The Inaugural Vyrle Davis Student Achievement Awards

L-R, Timothy Johnson, Rene Flowers, Mayor Kriseman, Mozelle and Celeste Davis, Daniel Sanders and Superintendent Michael Grego

BY RAVEN JOY SHONEL, Staff Writer

ST. PETERSBURG – A giant among men, Vyrle Davis was a passionate advocate for education. With his retirement from Pinellas County Schools 22 years ago and his death in 2013, his legacy continues to grow stronger and stronger with each passing year.

The love of education ran in his family. His mother taught him and other African-American students in a small, one-room schoolhouse and his grandfather started the first school in Jackson County for black children.

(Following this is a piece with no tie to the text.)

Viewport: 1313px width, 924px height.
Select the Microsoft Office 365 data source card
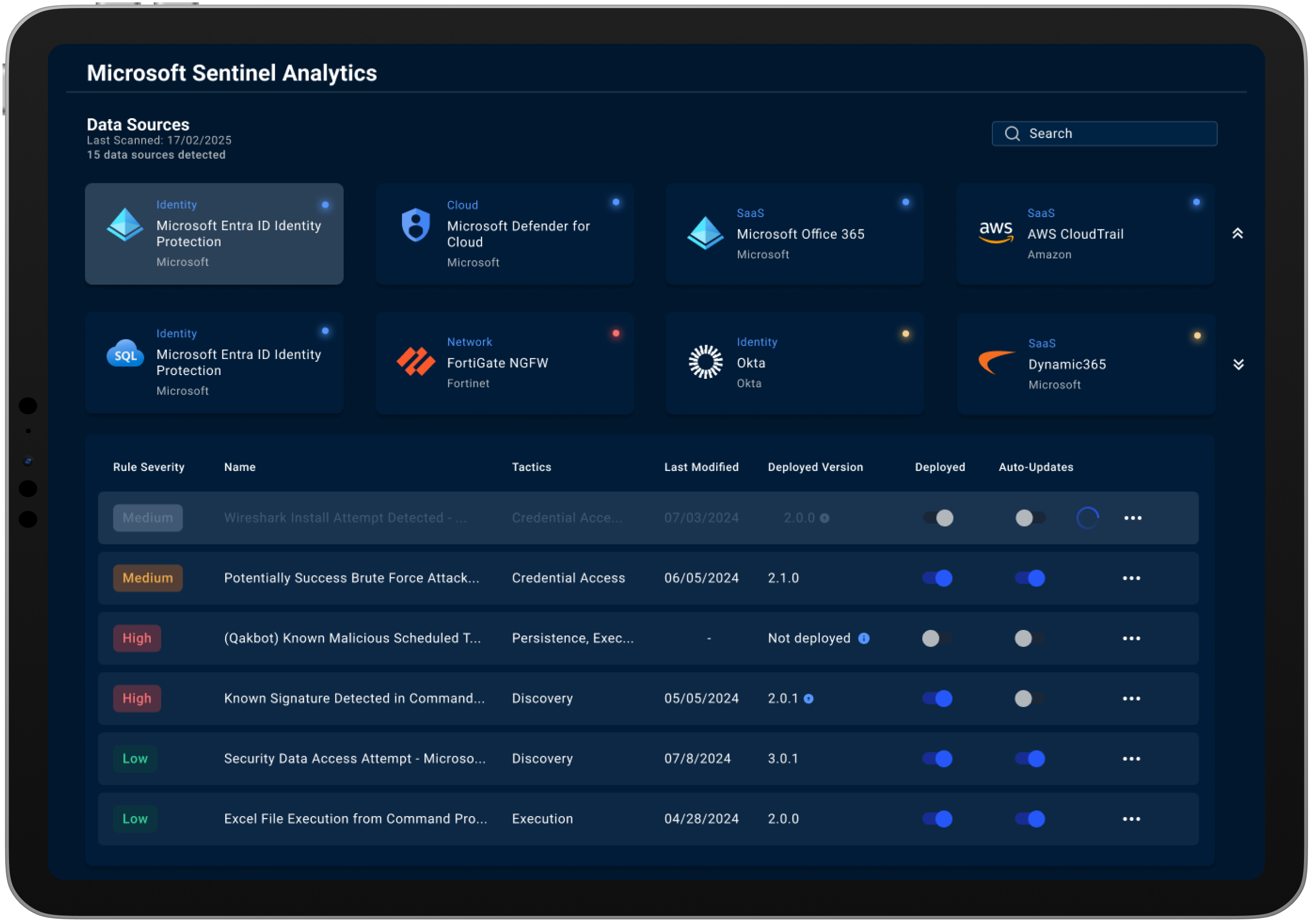pos(794,234)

Just as he stood on the educational shoulders of his family members, thousands of residents in Pinellas County have him to thank for their education and careers.

Vyrle Davis

Vyrle Davis

The Inaugural Vyrle Davis Student Achievement Awards were held Saturday, April 8 at the historic Coliseum in downtown St. Pete. With the theme of “Standing on the shoulders of giants,” the awards were to recognize and honor the hard work, dedication and academic achievement of South County elementary, middle and high school students.

“He would be so pleased. He loved being celebrated for the good things that he did for children,” said his wife Mozell Davis. “He had the audacity to believe that there were children in this community who could achieve, who were achieving and were going to go on to do great things for this community and in life, and he never lost that passion.”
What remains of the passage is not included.